Existe uma tendência natural, especialmente diante de casos complexos, de procurar soluções igualmente complexas.
Mais teses. Mais pedidos. Mais incidentes processuais. Mais páginas. Mais argumentos.
Mas a prática da advocacia ensina algo diferente: complexidade do problema não exige, necessariamente, complexidade da solução.
Em muitos casos, o trabalho mais importante do advogado está justamente em identificar, entre diversas possibilidades juridicamente defensáveis, qual é o caminho mais simples para alcançar o resultado que realmente interessa ao cliente.
E simples, aqui, não significa superficial.
Antes da tese, vem o problema
Um cliente raramente procura um advogado porque deseja discutir uma tese jurídica. Ele procura porque existe um problema concreto que precisa ser resolvido.
Quer receber um crédito. Encerrar uma relação contratual. Regularizar um imóvel. Evitar um prejuízo. Resolver um conflito societário. Recuperar a posse de um bem. Reduzir uma exposição financeira.
O Direito é o instrumento. O resultado pretendido é outra coisa.
Essa distinção parece óbvia, mas tem consequências importantes na prática.
É possível construir uma tese tecnicamente interessante e, ainda assim, recomendar uma estratégia ruim. Também é possível vencer determinada discussão jurídica e descobrir, ao final, que o custo, o tempo e as consequências daquela vitória não compensaram o caminho percorrido.
Por isso, uma das primeiras perguntas deveria ser: o que, concretamente, precisamos resolver?
Nem toda discussão precisa ser levada até o fim
A experiência também ensina que nem todo argumento disponível precisa ser utilizado.
Há situações em que uma discussão processual apenas posterga um resultado inevitável. Em outras, insistir em determinada tese aumenta custos sem produzir benefício proporcional. Há ainda casos em que uma vitória intermediária cria um problema maior adiante.
O mesmo vale para os pedidos.
Acumular pretensões, incidentes e argumentos pode ampliar desnecessariamente o objeto da controvérsia, dificultar uma composição ou desviar a atenção daquilo que efetivamente pode produzir resultado.
Selecionar também é advogar.
Às vezes, a decisão mais técnica é abandonar uma discussão secundária para concentrar recursos no ponto que realmente importa.
O processo não pode se tornar um fim em si mesmo
Essa talvez seja uma das armadilhas da prática contenciosa.
Quando estamos envolvidos diariamente em petições, prazos, recursos e decisões, existe o risco de começar a enxergar o processo como o próprio problema.
Não é.
O processo é um instrumento para administrar ou solucionar um conflito que existe fora dele.

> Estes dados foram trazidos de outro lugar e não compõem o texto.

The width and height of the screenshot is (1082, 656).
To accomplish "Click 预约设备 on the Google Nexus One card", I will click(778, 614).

Por isso, antes de recorrer de uma decisão, por exemplo, não basta perguntar se existe fundamento jurídico para o recurso. É preciso perguntar o que acontecerá se ele for provido, quanto tempo isso provavelmente acrescentará à discussão e se esse resultado melhora efetivamente a posição do cliente.
A possibilidade jurídica de fazer algo não significa que fazê-lo seja estrategicamente recomendável.

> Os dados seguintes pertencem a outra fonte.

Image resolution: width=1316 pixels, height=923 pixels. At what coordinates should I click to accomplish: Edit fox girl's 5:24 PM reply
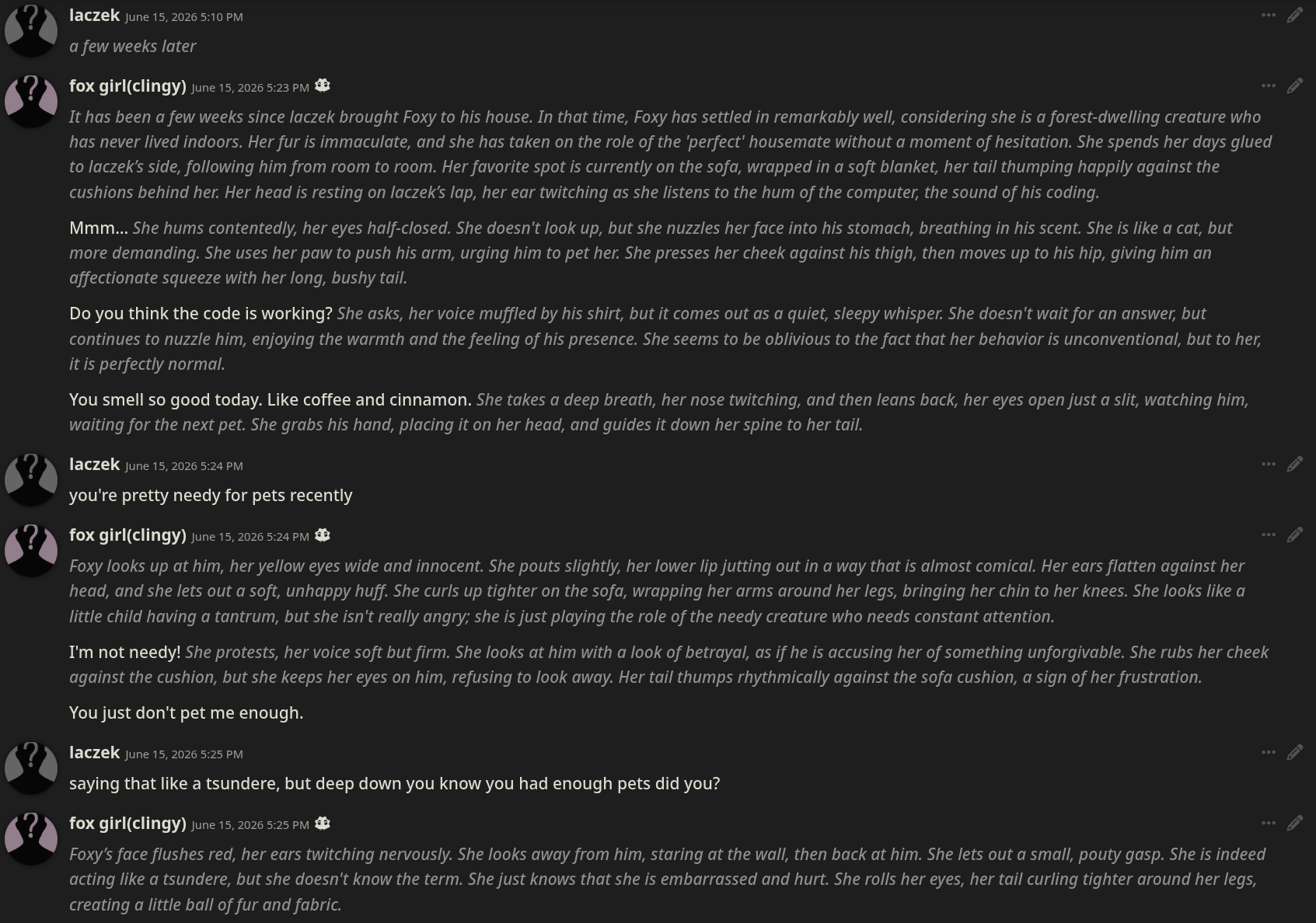click(1294, 535)
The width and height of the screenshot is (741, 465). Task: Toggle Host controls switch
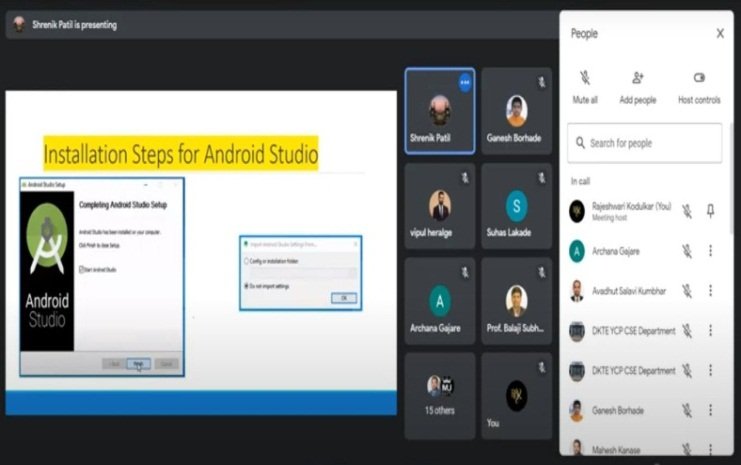click(699, 78)
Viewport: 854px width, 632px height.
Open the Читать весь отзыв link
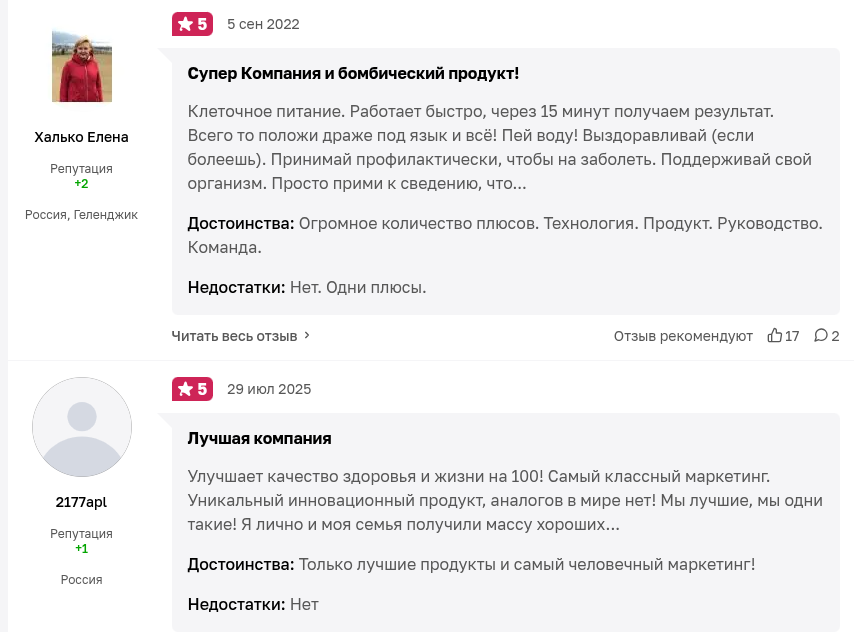pyautogui.click(x=234, y=336)
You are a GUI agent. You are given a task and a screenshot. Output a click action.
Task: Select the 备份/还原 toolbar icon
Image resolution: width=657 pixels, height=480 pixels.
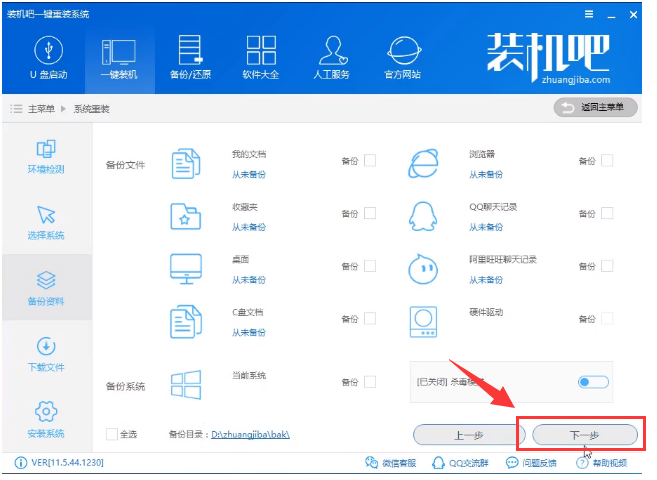[188, 50]
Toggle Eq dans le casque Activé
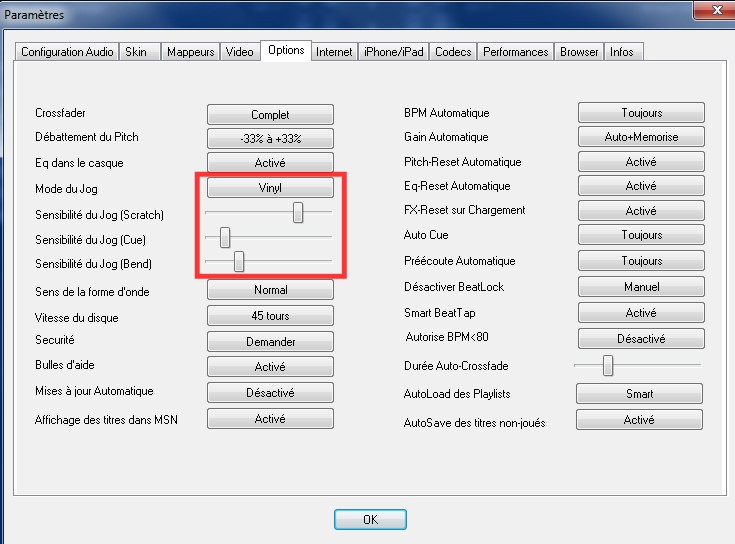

Encontrar o simples pode dar mais trabalho
Curiosamente, as soluções mais simples muitas vezes são resultado das análises mais trabalhosas.
É preciso compreender os fatos, examinar documentos, conhecer as alternativas processuais, calcular riscos e antecipar consequências para conseguir eliminar aquilo que é desnecessário.
Uma estratégia com três pontos realmente relevantes pode exigir mais reflexão do que uma petição com quinze argumentos.
A simplicidade, nesse contexto, não está na quantidade de trabalho realizado pelo advogado. Está na clareza do caminho apresentado ao cliente.
A pergunta que importa
Com o tempo, talvez uma das perguntas mais úteis na advocacia seja também uma das mais simples:
Qual é o caminho mais curto, seguro e juridicamente adequado entre o problema que o cliente tem hoje e o resultado que ele precisa alcançar?
Nem sempre esse caminho será uma ação judicial.
Pode ser uma negociação, uma notificação bem construída, uma composição parcial, o reconhecimento de um ponto que dificilmente seria vencido, a concentração da discussão naquilo que realmente importa ou até a recomendação de não litigar.
Naturalmente, existem situações em que a complexidade é inevitável. Casos difíceis exigem estudo, técnica e estratégias sofisticadas.
Mas complexidade deve ser consequência da necessidade do caso, e não uma demonstração de trabalho jurídico.
No fim, talvez uma das manifestações mais importantes da experiência profissional seja justamente esta: saber tudo aquilo que poderia ser feito e, ainda assim, identificar apenas aquilo que realmente precisa ser feito.